START DATASET RECORDS

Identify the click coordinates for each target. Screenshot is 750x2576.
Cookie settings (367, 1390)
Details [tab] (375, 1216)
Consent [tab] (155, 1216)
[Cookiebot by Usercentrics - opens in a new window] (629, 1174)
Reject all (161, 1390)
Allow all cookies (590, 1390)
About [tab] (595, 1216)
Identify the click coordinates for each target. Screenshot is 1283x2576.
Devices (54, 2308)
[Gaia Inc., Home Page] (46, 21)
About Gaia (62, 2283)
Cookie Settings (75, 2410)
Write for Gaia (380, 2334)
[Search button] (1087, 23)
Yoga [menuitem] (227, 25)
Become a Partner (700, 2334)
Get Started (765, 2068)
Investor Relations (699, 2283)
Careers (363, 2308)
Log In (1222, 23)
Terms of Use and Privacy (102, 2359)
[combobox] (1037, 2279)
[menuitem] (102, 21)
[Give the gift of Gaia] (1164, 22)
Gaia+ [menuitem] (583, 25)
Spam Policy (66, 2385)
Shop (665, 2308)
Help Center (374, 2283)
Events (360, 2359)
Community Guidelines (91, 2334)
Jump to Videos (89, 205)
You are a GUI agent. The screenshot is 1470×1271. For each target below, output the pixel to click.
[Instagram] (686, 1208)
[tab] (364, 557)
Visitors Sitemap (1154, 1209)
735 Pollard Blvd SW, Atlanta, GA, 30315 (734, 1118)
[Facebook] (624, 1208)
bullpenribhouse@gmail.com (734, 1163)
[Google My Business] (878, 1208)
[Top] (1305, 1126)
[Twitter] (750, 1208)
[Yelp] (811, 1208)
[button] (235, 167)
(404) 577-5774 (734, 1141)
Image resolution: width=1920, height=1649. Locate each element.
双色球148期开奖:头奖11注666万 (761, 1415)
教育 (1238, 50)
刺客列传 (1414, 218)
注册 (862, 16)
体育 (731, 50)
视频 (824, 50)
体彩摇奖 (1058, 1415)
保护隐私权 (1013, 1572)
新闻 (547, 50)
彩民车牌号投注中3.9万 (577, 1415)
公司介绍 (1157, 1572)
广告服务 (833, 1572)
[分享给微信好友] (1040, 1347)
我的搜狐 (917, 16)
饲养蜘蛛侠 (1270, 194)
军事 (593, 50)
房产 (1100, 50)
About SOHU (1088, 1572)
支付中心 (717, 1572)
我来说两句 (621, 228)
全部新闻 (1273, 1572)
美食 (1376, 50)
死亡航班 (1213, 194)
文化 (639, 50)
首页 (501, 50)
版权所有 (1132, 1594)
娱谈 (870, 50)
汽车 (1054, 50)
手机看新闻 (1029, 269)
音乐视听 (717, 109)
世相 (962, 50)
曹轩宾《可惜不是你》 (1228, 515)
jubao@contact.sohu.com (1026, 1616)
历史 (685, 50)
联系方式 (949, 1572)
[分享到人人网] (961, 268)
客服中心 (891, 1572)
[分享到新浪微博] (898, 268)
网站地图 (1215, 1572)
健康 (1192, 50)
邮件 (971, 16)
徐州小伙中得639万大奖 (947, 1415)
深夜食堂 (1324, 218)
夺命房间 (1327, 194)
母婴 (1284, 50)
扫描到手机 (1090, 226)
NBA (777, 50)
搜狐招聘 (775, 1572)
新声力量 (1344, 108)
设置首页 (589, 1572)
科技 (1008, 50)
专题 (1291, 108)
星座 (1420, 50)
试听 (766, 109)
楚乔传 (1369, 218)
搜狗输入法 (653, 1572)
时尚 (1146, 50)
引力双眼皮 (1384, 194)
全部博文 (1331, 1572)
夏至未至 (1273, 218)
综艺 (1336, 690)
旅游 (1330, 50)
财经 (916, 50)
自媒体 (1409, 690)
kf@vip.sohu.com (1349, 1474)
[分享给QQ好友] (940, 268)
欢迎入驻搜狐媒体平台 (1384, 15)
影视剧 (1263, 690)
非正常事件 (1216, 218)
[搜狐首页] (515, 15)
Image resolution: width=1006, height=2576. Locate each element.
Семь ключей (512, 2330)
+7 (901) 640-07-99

END DATASET RECORDS

> [TASK OBJECTIVE]:
Set every line of the data down again, word for word.

> [SOLUTION TO THE EXERCISE]:
Identify the click coordinates for each target. Screenshot is 750x2576.
Cookie settings (367, 1390)
Details [tab] (375, 1216)
Consent [tab] (155, 1216)
[Cookiebot by Usercentrics - opens in a new window] (629, 1174)
Reject all (161, 1390)
Allow all cookies (590, 1390)
About [tab] (595, 1216)
Identify the click coordinates for each target. Screenshot is 1283x2576.
Devices (54, 2308)
[Gaia Inc., Home Page] (46, 21)
About Gaia (62, 2283)
Cookie Settings (75, 2410)
Write for Gaia (380, 2334)
[Search button] (1087, 23)
Yoga [menuitem] (227, 25)
Become a Partner (700, 2334)
Get Started (765, 2068)
Investor Relations (699, 2283)
Careers (363, 2308)
Log In (1222, 23)
Terms of Use and Privacy (102, 2359)
[combobox] (1037, 2279)
[menuitem] (102, 21)
[Give the gift of Gaia] (1164, 22)
Gaia+ [menuitem] (583, 25)
Spam Policy (66, 2385)
Shop (665, 2308)
Help Center (374, 2283)
Events (360, 2359)
Community Guidelines (91, 2334)
Jump to Videos (89, 205)
You are a GUI agent. The screenshot is 1470×1271. For each target below, output the pixel to click.
[Instagram] (686, 1208)
[tab] (364, 557)
Visitors Sitemap (1154, 1209)
735 Pollard Blvd SW, Atlanta, GA, 30315 (734, 1118)
[Facebook] (624, 1208)
bullpenribhouse@gmail.com (734, 1163)
[Google My Business] (878, 1208)
[Top] (1305, 1126)
[Twitter] (750, 1208)
[Yelp] (811, 1208)
[button] (235, 167)
(404) 577-5774 (734, 1141)
Image resolution: width=1920, height=1649. Locate each element.
双色球148期开奖:头奖11注666万 (761, 1415)
教育 (1238, 50)
刺客列传 (1414, 218)
注册 (862, 16)
体育 (731, 50)
视频 (824, 50)
体彩摇奖 (1058, 1415)
保护隐私权 (1013, 1572)
新闻 (547, 50)
彩民车牌号投注中3.9万 (577, 1415)
公司介绍 (1157, 1572)
广告服务 (833, 1572)
[分享给微信好友] (1040, 1347)
我的搜狐 (917, 16)
饲养蜘蛛侠 (1270, 194)
军事 (593, 50)
房产 (1100, 50)
About SOHU (1088, 1572)
支付中心 (717, 1572)
我来说两句 (621, 228)
全部新闻 (1273, 1572)
美食 (1376, 50)
死亡航班 (1213, 194)
文化 (639, 50)
首页 (501, 50)
版权所有 (1132, 1594)
娱谈 (870, 50)
汽车 (1054, 50)
手机看新闻 (1029, 269)
音乐视听 (717, 109)
世相 (962, 50)
曹轩宾《可惜不是你》 (1228, 515)
jubao@contact.sohu.com (1026, 1616)
历史 (685, 50)
联系方式 (949, 1572)
[分享到人人网] (961, 268)
客服中心 (891, 1572)
[分享到新浪微博] (898, 268)
网站地图 (1215, 1572)
健康 (1192, 50)
邮件 (971, 16)
徐州小伙中得639万大奖 (947, 1415)
深夜食堂 (1324, 218)
夺命房间 (1327, 194)
母婴 (1284, 50)
扫描到手机 (1090, 226)
NBA (777, 50)
搜狐招聘 (775, 1572)
新声力量 (1344, 108)
设置首页 (589, 1572)
科技 (1008, 50)
专题 (1291, 108)
星座 (1420, 50)
试听 (766, 109)
楚乔传 (1369, 218)
搜狗输入法 (653, 1572)
时尚 (1146, 50)
引力双眼皮 (1384, 194)
全部博文 (1331, 1572)
夏至未至 (1273, 218)
综艺 (1336, 690)
旅游 (1330, 50)
财经 (916, 50)
自媒体 (1409, 690)
kf@vip.sohu.com (1349, 1474)
[分享给QQ好友] (940, 268)
欢迎入驻搜狐媒体平台 (1384, 15)
影视剧 (1263, 690)
非正常事件 (1216, 218)
[搜狐首页] (515, 15)
Image resolution: width=1006, height=2576. Locate each element.
Семь ключей (512, 2330)
+7 (901) 640-07-99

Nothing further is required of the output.